_What to produce:_ Below are the records; copy each line in them that holds the word "tournament".

Collected data entries
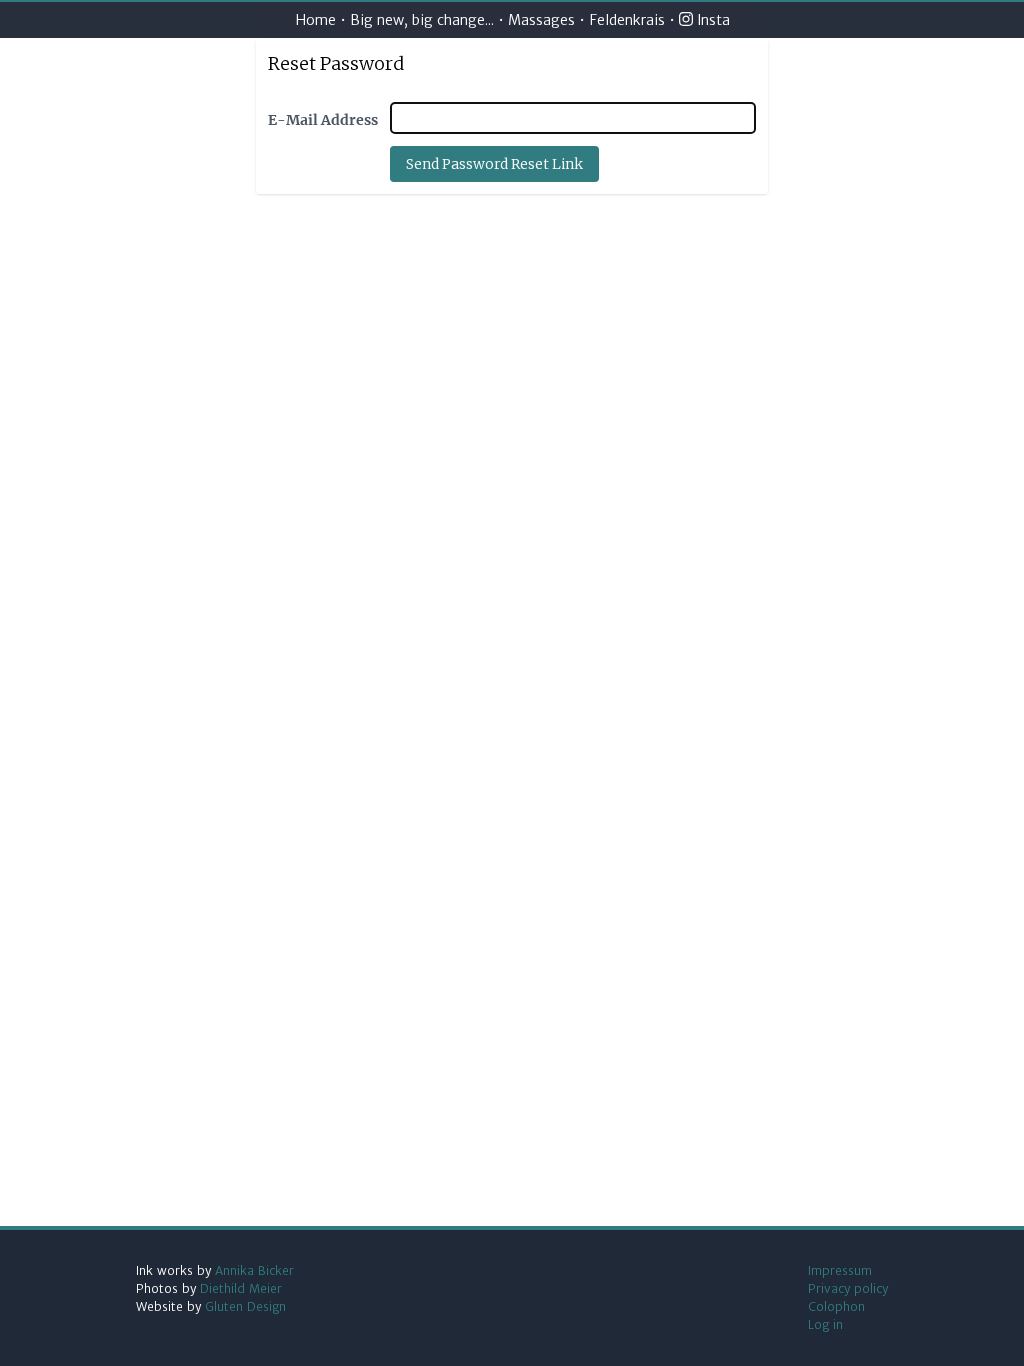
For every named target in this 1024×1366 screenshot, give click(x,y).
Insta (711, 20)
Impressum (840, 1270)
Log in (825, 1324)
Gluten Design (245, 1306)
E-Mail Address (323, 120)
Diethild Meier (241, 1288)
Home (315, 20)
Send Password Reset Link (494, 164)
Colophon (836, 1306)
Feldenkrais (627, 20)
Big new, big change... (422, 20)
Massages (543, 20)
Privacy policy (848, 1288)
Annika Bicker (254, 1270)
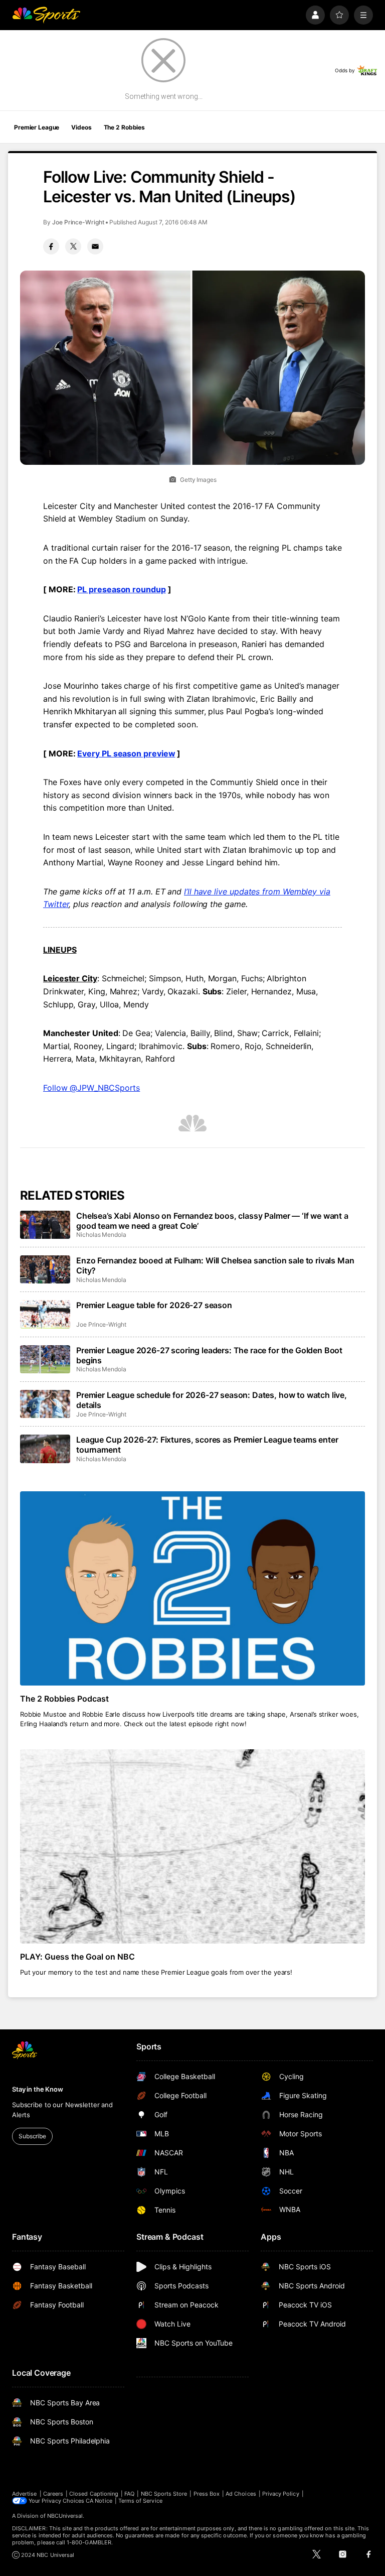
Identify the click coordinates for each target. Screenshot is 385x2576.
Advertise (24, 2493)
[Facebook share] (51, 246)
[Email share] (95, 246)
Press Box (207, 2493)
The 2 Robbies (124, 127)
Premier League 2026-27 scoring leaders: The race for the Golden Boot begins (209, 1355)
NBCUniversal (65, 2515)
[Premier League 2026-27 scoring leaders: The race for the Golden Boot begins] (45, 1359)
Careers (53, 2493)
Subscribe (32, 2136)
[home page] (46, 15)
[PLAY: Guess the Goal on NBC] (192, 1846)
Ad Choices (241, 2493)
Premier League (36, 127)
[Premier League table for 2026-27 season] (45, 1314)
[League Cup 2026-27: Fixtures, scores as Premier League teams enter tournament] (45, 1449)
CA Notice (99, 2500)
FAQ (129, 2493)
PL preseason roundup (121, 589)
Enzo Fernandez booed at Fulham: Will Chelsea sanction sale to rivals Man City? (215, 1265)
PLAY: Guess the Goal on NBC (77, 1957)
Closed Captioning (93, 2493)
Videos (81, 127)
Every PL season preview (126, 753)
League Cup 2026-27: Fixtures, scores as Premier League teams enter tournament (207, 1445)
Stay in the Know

_Written answer:_
[League Cup 2026-27: Fixtures, scores as Premier League teams enter tournament] (45, 1449)
League Cup 2026-27: Fixtures, scores as Premier League teams enter tournament (207, 1445)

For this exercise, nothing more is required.